I booked my volcano trek for the next day with one of the owners of my hostel, who had owned his own guide shop before opening up the hostel with his wife. This turned out to be both a good and a bad decision… good in that we had a very small group, left right from the hostel, and the hostel owner was able to loan me a pair of relatively new trekking boots since the outfitter we went through didn't have any that fit me…. the bad was that I definitely overpaid for the quality of the equipment we used. Thankfully, the experience itself was fantastic.
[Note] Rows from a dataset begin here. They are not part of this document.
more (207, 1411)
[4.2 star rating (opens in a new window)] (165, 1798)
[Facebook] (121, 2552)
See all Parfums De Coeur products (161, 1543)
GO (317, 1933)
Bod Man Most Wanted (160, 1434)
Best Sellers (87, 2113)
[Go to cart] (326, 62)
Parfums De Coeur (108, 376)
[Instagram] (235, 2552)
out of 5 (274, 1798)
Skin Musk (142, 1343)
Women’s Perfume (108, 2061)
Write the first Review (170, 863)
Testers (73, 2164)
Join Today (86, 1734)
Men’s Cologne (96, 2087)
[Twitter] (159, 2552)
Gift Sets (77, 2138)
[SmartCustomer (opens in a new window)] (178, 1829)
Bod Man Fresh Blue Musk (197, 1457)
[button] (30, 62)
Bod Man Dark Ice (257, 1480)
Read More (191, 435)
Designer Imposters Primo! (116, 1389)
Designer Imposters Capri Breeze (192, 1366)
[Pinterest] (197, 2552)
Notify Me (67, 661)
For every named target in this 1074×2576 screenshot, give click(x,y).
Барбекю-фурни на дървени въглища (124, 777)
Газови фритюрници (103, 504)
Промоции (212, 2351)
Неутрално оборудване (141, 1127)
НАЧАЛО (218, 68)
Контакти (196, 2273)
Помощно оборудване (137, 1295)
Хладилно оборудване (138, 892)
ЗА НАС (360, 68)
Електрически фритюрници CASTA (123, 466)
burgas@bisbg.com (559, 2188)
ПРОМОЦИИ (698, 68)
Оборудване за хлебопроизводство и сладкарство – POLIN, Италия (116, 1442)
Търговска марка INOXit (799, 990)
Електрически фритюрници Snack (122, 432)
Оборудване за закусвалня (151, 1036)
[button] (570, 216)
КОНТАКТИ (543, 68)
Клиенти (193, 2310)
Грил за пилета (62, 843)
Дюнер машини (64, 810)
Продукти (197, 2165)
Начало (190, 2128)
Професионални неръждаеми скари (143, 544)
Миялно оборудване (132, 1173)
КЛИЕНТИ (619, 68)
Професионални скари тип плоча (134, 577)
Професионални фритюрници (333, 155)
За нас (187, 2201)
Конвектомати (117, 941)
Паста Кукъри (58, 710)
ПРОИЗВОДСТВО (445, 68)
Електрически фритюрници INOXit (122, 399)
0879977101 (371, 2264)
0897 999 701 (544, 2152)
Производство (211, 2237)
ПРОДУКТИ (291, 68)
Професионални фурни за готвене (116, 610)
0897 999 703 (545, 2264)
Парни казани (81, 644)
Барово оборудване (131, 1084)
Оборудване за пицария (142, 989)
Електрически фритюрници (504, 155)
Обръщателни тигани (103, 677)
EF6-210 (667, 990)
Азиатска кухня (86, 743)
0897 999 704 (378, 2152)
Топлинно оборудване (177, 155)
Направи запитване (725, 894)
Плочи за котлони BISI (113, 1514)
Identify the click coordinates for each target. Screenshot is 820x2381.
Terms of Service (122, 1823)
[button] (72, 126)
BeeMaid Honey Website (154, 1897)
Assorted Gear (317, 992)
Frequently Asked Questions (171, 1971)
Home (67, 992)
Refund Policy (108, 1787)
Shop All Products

We started early in the morning with a 30 minute drive to the base of the volcano. During the winter this is actually a popular ski area, so there are ski lifts that you can take to bypass some of the hiking. Out of all the various groups trekking that day, only three of us - all within my group of five trekkers - decided to save the 8000 peso ($16 USD) ski lift fee and do the initial trudge… though I'm not sure I'd recommend that decision to everyone! The portion that most skipped is definitely the most physically challenging of the entire climb - rather than climbing up packed snow, you must slowly walk up slippery, loose volcanic rock in a pair of rented, stiff trekking boots. I actually found myself longing for the stone steps of the Inca Trail! Thankfully, we got through the lower portion and finally entered the snow, a much easier climb given our attire. But, since we were well behind the rest of our group and the other groups, we needed to make the second portion of the climb very quickly. I didn't mind going much faster as it was a good little workout and was physically much more pleasant doing switchbacks through the packed snow with amazing views of the lakes below than it was trudging up the loose volcanic rock! We made great time for the most part, up to a false summit where the groups had taken a break to enjoy the scenery, have a quick snack, and put on crampons for the next portion of the climb. Unfortunately one of the three of us who had made the long climb tweaked an old knee injury, so while myself and a young Spanish guy joined our guide and a French couple for the rest of the climb, the third of our original group, a young Israeli guy, had to stay behind and eventually descend with our assistant guide, without making the full ascent.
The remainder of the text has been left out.